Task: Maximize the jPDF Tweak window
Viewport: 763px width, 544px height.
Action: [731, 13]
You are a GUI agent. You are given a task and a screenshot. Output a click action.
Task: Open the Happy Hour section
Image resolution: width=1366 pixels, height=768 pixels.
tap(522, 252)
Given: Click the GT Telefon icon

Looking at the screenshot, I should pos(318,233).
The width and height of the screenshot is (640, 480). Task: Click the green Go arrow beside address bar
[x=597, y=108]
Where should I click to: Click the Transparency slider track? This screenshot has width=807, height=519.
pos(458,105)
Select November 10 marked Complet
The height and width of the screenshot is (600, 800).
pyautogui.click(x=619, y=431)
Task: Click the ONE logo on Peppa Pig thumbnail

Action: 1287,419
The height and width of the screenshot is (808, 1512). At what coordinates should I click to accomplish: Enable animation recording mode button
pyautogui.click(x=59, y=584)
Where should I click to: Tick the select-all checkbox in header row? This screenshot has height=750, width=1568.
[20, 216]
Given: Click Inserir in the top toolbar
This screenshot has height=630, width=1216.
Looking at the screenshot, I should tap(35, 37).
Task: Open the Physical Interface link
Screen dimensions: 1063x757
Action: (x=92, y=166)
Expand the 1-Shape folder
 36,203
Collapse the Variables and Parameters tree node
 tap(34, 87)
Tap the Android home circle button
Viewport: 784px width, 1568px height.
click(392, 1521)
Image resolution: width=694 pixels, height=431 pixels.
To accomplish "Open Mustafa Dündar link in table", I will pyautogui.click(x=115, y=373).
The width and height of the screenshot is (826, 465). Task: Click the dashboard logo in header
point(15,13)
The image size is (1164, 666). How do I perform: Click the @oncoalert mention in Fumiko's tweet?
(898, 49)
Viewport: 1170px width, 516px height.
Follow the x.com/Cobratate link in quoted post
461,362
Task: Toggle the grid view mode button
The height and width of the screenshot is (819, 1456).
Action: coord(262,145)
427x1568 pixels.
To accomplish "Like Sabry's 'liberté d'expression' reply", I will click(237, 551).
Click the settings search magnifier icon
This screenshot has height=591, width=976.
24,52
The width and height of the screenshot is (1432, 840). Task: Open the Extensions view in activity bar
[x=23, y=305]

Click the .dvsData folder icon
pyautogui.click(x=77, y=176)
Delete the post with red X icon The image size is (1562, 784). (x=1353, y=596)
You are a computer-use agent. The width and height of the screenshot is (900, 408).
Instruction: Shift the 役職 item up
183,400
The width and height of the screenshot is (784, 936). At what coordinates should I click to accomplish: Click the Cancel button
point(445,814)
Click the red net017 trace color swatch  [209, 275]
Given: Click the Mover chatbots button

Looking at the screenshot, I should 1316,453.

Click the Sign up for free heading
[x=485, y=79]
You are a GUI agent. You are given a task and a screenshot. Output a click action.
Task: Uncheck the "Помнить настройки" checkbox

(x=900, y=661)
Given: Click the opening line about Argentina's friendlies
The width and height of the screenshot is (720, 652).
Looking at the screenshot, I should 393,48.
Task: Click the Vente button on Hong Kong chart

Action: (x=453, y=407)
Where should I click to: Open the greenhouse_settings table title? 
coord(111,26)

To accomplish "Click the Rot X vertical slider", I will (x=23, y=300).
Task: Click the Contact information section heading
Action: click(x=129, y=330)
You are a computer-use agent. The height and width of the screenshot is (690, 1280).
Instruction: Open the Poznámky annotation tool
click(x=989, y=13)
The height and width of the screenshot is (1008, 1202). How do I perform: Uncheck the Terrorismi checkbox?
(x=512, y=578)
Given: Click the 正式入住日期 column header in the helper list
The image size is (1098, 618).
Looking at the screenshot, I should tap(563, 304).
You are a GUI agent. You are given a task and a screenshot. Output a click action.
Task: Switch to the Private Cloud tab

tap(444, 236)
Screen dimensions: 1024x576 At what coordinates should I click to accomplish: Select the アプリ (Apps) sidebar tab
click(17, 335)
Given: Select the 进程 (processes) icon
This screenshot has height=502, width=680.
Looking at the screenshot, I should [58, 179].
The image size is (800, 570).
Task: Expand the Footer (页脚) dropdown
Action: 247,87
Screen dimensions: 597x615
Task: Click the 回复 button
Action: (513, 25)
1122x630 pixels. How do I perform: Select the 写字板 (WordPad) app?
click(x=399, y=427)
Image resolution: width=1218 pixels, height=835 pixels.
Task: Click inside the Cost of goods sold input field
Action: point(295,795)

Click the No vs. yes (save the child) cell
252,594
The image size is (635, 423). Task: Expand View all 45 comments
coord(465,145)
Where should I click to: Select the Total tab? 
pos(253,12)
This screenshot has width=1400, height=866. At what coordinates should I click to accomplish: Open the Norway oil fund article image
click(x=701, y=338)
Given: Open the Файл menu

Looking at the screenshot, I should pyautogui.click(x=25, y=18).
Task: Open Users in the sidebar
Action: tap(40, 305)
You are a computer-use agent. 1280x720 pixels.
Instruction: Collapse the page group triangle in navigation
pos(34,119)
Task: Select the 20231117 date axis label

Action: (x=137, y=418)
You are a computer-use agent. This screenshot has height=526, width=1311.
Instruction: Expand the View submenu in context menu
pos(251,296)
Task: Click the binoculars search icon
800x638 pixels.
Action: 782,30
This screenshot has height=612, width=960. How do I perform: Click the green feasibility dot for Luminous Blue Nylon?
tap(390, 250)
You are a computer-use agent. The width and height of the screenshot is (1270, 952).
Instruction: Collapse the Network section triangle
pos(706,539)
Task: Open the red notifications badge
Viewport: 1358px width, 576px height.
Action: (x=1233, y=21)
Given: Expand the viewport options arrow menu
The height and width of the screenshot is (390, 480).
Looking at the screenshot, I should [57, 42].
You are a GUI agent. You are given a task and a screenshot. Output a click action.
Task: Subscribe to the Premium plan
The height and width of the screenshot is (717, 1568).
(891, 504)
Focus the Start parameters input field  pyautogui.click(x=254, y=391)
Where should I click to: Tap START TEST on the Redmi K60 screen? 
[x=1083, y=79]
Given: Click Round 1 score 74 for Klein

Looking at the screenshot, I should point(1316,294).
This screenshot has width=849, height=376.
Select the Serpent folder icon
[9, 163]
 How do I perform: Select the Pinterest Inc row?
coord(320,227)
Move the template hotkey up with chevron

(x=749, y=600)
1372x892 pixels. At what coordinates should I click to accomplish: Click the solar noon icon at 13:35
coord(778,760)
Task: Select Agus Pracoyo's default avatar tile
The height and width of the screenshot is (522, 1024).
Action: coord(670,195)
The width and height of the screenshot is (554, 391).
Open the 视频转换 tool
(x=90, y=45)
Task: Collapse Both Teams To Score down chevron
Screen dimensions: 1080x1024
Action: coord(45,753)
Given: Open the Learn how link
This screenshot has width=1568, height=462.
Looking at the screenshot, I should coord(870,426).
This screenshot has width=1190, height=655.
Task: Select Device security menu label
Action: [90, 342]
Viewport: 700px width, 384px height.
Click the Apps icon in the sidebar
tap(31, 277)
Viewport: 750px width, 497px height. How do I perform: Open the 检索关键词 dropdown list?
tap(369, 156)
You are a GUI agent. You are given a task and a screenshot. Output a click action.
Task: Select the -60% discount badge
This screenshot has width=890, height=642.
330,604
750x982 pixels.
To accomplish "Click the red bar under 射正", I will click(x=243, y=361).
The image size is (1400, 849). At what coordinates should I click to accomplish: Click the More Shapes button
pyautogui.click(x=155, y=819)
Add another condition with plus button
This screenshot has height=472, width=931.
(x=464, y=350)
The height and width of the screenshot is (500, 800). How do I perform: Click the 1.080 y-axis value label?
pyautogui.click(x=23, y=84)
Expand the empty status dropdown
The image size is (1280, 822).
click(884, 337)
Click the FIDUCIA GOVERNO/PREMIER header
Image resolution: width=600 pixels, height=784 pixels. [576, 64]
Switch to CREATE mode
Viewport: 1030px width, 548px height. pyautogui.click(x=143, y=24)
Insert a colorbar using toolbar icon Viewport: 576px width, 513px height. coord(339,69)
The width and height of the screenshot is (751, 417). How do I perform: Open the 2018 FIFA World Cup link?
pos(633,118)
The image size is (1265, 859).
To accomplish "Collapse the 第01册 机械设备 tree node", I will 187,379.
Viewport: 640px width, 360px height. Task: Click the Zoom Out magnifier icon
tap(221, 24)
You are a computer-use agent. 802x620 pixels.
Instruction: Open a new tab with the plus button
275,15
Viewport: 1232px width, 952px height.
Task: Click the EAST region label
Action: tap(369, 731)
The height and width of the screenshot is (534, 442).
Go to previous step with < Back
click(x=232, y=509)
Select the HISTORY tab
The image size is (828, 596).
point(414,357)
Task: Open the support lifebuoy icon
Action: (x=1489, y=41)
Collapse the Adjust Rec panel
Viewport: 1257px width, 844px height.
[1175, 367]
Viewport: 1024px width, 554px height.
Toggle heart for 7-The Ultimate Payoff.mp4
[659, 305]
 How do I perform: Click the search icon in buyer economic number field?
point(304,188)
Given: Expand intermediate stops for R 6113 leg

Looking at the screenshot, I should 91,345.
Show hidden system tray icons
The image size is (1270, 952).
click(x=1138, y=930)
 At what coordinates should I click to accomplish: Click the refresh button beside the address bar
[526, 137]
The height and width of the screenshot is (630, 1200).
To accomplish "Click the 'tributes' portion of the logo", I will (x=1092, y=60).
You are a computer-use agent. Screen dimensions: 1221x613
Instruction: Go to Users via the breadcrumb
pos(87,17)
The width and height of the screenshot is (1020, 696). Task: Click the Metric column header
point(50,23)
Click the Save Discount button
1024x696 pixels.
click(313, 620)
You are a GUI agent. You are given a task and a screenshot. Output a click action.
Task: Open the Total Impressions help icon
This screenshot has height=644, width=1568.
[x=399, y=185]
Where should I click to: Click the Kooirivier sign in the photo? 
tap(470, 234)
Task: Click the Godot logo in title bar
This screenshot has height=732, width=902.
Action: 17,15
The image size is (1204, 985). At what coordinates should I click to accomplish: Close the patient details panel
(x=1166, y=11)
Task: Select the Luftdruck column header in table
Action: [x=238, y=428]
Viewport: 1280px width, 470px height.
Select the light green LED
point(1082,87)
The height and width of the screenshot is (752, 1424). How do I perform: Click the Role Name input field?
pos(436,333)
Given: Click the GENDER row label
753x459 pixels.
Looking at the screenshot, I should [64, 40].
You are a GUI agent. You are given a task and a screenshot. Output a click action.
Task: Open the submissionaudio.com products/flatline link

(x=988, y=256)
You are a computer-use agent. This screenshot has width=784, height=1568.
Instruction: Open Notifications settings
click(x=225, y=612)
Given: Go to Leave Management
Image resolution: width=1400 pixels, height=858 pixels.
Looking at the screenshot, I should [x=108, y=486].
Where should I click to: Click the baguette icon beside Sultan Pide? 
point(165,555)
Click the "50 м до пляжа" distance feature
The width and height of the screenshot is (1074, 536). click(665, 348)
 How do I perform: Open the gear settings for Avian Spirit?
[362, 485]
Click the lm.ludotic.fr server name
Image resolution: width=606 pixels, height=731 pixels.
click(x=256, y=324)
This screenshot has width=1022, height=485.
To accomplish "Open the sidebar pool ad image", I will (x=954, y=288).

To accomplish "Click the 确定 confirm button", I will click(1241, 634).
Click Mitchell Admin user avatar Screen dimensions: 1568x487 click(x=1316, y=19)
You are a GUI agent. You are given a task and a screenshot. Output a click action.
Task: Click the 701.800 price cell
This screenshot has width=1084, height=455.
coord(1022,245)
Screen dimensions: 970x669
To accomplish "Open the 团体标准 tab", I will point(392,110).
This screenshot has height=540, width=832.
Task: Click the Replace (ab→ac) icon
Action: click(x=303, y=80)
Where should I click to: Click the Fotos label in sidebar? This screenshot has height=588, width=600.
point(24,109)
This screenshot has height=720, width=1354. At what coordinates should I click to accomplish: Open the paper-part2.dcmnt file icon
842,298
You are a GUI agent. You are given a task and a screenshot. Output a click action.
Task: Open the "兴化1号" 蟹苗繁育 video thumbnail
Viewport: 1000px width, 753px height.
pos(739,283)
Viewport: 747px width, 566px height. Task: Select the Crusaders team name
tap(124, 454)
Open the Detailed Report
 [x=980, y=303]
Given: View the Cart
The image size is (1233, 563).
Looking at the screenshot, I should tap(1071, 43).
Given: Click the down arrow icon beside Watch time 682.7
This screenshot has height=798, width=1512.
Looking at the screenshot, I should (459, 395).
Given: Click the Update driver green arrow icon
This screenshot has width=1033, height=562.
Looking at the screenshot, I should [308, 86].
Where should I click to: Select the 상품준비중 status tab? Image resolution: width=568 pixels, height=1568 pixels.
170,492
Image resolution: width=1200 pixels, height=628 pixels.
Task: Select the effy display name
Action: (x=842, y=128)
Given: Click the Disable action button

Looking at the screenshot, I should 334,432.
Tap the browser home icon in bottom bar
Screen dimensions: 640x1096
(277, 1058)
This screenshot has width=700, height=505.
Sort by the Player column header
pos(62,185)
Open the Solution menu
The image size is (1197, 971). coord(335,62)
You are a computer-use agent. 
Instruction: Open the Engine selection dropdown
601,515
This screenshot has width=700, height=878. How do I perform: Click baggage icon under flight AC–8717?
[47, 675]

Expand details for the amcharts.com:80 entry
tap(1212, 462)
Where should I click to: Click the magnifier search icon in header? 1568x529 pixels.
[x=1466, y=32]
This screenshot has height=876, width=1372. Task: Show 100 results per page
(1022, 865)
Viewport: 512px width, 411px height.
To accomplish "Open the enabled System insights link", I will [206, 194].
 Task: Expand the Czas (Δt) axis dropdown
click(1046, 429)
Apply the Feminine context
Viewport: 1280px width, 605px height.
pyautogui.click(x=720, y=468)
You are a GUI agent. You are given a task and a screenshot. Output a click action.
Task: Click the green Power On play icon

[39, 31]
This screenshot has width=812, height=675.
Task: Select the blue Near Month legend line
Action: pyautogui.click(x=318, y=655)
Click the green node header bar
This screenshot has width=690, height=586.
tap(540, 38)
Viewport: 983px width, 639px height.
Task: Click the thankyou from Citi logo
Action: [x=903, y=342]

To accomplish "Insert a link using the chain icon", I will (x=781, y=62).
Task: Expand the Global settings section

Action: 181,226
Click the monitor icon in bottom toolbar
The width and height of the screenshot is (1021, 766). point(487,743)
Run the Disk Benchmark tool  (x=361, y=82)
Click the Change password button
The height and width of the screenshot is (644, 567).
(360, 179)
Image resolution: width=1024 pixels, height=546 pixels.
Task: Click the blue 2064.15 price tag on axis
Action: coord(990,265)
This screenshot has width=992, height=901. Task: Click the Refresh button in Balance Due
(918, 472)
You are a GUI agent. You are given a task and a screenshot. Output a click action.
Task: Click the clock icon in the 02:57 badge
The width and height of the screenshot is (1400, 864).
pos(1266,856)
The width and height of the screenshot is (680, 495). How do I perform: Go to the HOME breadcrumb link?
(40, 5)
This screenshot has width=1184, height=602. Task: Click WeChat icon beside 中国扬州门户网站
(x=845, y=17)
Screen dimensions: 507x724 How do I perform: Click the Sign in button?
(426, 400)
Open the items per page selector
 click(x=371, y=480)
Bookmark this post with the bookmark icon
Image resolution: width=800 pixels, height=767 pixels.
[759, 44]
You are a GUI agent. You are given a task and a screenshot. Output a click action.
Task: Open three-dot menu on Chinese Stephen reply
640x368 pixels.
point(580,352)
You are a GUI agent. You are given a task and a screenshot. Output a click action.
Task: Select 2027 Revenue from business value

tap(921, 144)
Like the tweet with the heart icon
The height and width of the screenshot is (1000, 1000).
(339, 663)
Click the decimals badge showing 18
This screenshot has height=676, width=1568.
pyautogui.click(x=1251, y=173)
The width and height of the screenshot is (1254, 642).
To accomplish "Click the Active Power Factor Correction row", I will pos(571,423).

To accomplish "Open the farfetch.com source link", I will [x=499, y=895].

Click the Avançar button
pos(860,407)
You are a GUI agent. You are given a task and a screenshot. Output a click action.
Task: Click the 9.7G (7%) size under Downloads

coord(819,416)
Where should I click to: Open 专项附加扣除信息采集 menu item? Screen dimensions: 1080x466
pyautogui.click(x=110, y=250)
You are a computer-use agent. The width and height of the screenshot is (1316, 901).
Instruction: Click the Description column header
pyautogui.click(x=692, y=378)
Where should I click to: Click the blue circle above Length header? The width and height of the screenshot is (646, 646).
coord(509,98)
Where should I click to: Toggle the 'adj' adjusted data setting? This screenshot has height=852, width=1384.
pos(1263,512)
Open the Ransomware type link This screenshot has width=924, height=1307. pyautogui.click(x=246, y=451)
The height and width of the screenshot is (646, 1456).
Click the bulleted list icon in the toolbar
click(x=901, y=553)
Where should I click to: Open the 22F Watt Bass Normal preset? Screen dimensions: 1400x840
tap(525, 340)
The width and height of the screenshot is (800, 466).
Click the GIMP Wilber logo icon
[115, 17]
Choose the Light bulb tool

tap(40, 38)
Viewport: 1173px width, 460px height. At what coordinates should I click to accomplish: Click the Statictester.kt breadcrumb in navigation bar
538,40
━━━
◆ **THE TASK**
Copy each line of the preceding material that contains "using".

◆ **RESPONSE TO THIS EXERCISE**
Insert a colorbar using toolbar icon Viewport: 576px width, 513px height. coord(339,69)
To accomplish "Insert a link using the chain icon", I will (x=781, y=62).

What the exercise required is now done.